AI Isn't Taking Your Job – The Economy Is
AI is the excuse, not the cause, behind layoffs across tech and beyond.
Have you noticed the latest trend sweeping executive suites? This year, layoff announcements are getting blamed on AI. Or maybe it’s employee performance. No — it’s definitely AI.
But if you look closer, you’ll find a more familiar culprit: the economy.
Companies don’t want to admit revenue is slowing or that fundamentals are crumbling. It’s easier to say they’re “embracing AI” than to admit they’re under pressure to cut costs and protect margins.
Yes, AI is changing how we work — especially for junior roles in software development, sales, content creation, and support. But the wave of layoffs sweeping tech, healthcare, and biotech isn’t being driven by machines replacing humans. It’s being driven by elevated interest rates, post-Covid revenue declines, and investor pressure to do more with less.
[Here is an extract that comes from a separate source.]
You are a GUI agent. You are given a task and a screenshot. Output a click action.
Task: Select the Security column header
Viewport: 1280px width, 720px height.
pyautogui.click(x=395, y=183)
AI just provides a convenient cover narrative.
A Correction Disguised as Innovation
Several major tech firms — including cloud providers, social platforms, and enterprise software giants — have collectively laid off more than 600,000 workers since 2022 according to Layoffs.fyi.
These cuts impacted recruiting, HR, operations, marketing, and in some cases engineering. Companies that ramped up quickly during the pandemic suddenly found they were overextended in a post-zero interest rate policy (ZIRP) world. Capital became more expensive. Growth expectations took a cut. And investors needed to see profitability instead.
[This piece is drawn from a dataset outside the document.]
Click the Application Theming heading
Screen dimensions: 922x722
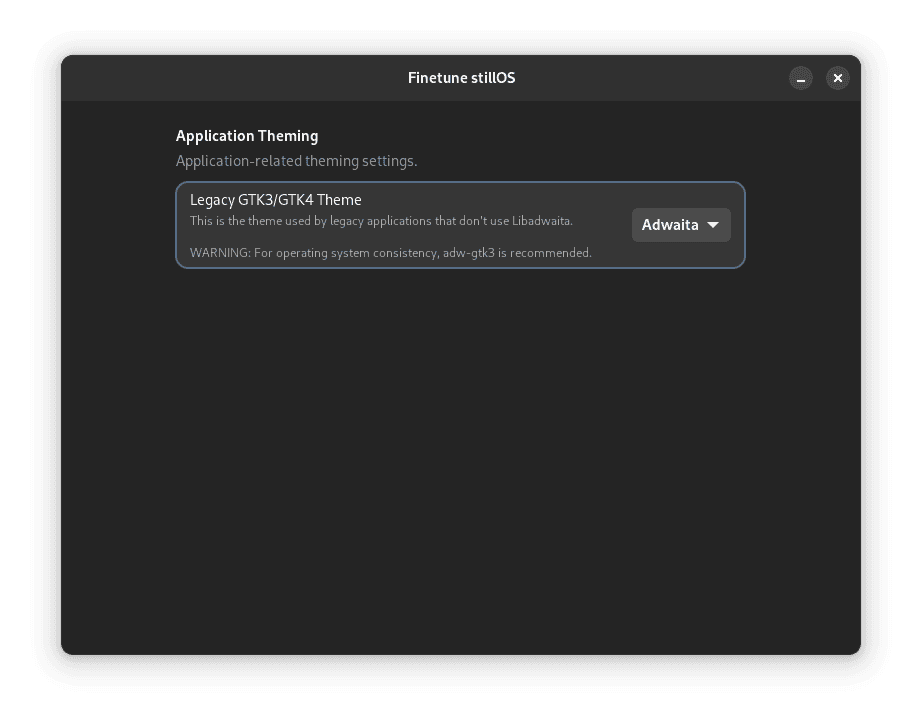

This is a Covid-era bubble correcting itself. Most of these companies are still larger than they were in 2019. In fact, as research by the Pragmatic Engineer has shown, software engineering in particular has experienced a boom and bust.
The change in the number of listings in 2025, compared to 2020, for each of these areas:
- All jobs: +10%
- Banking and finance: -7%
- Sales: -8%
- Marketing: -19%
- Software development: -34%
Overall hiring has mostly returned to 2019 levels. There is a hesitation to hire more, but that’s partially due to uncertainty about the level to hire for with AI and ongoing uncertainty about macroeconomic conditions.
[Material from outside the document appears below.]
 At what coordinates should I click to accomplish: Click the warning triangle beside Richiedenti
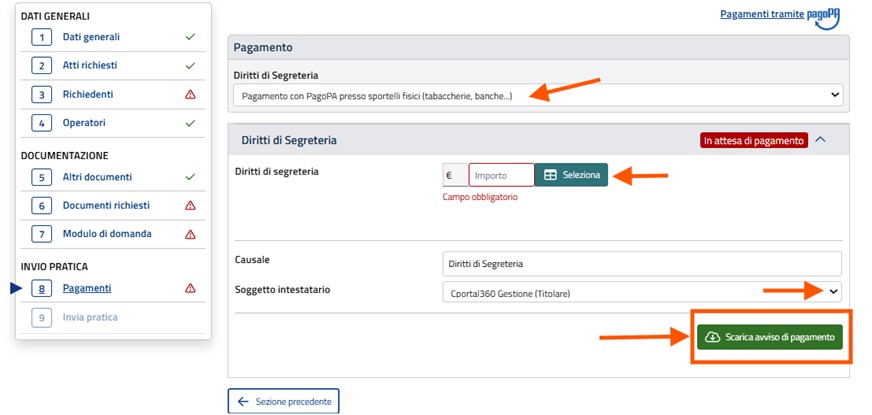pyautogui.click(x=190, y=95)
From Tech to Biotech: The Narrative Spreads
Like any good pathogen, narratives like to spread. And this one is jumping from Silicon Valley to biotech and healthcare – the other industries most impacted by Covid-19.
A large mRNA vaccine manufacturer recently announced that it was merging the CTO and Head of People into a new Chief People and Digital Technology Officer role. The stated reason? To identify which roles are best suited for AI vs people.
But they are following a now-familiar playbook:
- The company reported a GAAP net loss of $1.1 billion loss in Q1 2025
- Revenue from Covid-era mRNA vaccines continues to fall
- They have reduced operating costs by 19% to compensate
Behind the scenes, it’s facing post-pandemic revenue decline and investor pressure to reduce costs. So they’re turning to layoffs — with AI as the smokescreen.
So what is AI doing to jobs?
There is no question AI is changing work. I use AI in my job nearly every day. And it’s definitely impacting the labor market. A recent study found that:
- Junior developers experienced 27-39% productivity gains using AI coding tools.
- But senior developers saw smaller productivity gains, typically 8-13%.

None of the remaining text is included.